# Hardinge belts



## Buchanan (Dec 18, 2012)

Hello All 

I have two! hardinge HLV-H lathes. I  have had belt slip for a while and have kept adjusting the belt tension on one of them  for the last few years. 
A few weeks ago one belt snapped. :wall:Nobody here in Australia knows what the nunbers on the belt mean. It has worn narrow because when I brought it over from England the pullys rusted so we cannot match it from actual dimensions. Could any body help me with a part number or size in current use. The old belts are marked Hainsworth P614 S ansdP394 S
Thank you 

Deryck


----------



## Mark Rand (Dec 18, 2012)

The upper belt is a Gates 9625 or equivalent and the lower one is a 9624.


----------



## Buchanan (Dec 19, 2012)

Hello Mark  

Thank you very much, this is a great help.


----------



## Buchanan (Mar 25, 2013)

Hello Mark. 

I went to my local belt supplier and they orderd the belts in and when they came they were skinney little fan belts.
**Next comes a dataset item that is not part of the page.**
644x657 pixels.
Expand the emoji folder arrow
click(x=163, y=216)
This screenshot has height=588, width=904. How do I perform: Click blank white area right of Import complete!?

Is there a prefix or belt type or section that I should speciefy?

Regards 
Deryck


----------



## Mark Rand (Mar 26, 2013)

Sorry about that :hDe: they're VSG-9624 and VSG-9625.

Regards
Mark


----------



## Buchanan (Mar 26, 2013)

Hello Mark 
Thanks for that . I will see what i can get.
Regards 
Deryck


----------